* [Problem to work on]: Filter the material below, keeping every line that contains the string "your" and copying each such line in full. Matching is case-sensitive.

* [Provided records]:
-- Opening Marker --

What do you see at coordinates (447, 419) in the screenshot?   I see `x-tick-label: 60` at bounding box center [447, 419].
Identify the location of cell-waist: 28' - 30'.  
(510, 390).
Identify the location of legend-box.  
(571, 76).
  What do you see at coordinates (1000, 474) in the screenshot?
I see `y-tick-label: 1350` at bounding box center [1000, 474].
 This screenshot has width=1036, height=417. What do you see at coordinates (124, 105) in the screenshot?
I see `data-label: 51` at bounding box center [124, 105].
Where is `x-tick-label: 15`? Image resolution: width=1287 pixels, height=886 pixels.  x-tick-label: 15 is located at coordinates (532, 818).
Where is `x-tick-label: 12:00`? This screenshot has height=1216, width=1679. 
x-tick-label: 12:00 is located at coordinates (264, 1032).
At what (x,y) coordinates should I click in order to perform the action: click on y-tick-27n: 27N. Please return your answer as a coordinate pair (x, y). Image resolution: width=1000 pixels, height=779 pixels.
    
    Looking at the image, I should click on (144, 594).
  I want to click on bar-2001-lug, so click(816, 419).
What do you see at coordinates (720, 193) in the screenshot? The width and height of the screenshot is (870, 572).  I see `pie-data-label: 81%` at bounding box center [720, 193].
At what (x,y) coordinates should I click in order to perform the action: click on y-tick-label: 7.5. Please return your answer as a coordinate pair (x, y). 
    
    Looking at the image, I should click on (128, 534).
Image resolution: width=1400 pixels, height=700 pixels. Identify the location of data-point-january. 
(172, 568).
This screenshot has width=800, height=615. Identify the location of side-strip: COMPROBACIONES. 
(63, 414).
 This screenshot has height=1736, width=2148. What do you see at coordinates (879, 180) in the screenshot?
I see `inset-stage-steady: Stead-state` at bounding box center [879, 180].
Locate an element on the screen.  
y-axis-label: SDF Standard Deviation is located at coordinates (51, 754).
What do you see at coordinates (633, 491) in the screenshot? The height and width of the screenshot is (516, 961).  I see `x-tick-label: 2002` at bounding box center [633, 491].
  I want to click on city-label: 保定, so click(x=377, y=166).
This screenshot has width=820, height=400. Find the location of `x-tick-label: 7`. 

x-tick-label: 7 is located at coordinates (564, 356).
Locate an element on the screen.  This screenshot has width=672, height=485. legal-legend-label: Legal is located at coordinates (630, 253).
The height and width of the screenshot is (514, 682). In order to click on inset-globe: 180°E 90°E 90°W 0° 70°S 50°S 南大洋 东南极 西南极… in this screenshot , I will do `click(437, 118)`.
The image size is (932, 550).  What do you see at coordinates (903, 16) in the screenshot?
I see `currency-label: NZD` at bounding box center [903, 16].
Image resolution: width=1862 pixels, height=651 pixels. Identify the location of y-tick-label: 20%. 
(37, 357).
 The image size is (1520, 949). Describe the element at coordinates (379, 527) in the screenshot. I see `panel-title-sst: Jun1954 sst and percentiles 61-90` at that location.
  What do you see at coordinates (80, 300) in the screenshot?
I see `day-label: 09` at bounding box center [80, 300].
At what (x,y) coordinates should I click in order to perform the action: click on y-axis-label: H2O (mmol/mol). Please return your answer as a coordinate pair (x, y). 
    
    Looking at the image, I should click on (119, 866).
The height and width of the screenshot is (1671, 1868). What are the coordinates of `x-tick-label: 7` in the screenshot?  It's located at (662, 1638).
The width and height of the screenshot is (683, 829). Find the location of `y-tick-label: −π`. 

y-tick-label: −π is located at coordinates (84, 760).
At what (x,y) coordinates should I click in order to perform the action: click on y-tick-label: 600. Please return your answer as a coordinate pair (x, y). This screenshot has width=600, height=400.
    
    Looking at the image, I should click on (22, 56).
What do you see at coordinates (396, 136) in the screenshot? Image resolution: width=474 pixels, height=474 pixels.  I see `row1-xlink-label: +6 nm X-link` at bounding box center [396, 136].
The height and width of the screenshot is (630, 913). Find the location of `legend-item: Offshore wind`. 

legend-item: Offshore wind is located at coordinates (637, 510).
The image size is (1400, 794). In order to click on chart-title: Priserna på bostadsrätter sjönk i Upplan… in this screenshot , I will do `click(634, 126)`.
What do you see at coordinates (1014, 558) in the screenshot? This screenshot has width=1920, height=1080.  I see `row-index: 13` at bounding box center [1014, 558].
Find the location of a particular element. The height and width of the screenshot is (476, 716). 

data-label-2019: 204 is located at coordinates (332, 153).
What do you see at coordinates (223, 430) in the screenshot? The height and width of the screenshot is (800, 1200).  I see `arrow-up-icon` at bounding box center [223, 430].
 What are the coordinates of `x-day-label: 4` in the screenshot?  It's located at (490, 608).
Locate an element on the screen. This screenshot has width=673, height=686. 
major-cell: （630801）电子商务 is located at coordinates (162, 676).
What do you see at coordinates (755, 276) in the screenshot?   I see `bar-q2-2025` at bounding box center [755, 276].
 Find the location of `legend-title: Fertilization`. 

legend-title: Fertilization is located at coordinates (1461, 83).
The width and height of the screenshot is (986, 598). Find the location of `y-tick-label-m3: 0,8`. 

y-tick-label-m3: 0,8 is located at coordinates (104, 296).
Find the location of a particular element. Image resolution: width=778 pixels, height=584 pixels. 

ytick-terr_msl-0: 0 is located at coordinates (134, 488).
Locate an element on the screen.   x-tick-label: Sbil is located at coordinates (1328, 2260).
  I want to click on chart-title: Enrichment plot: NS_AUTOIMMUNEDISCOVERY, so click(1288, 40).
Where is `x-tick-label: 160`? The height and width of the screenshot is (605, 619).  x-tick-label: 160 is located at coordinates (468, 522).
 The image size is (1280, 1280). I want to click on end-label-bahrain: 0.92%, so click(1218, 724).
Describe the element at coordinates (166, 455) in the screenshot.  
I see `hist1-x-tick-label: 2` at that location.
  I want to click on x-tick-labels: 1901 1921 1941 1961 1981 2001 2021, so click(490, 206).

-- Closing Marker --

* [Solution below]:
At what (x,y) coordinates should I click in order to perform the action: click on y-tick-27n: 27N. Please return your answer as a coordinate pair (x, y). Image resolution: width=1000 pixels, height=779 pixels.
At what (x,y) coordinates should I click in order to perform the action: click on y-tick-label: 7.5. Please return your answer as a coordinate pair (x, y). 
At what (x,y) coordinates should I click in order to perform the action: click on y-axis-label: H2O (mmol/mol). Please return your answer as a coordinate pair (x, y). 
At what (x,y) coordinates should I click in order to perform the action: click on y-tick-label: 600. Please return your answer as a coordinate pair (x, y). This screenshot has width=600, height=400.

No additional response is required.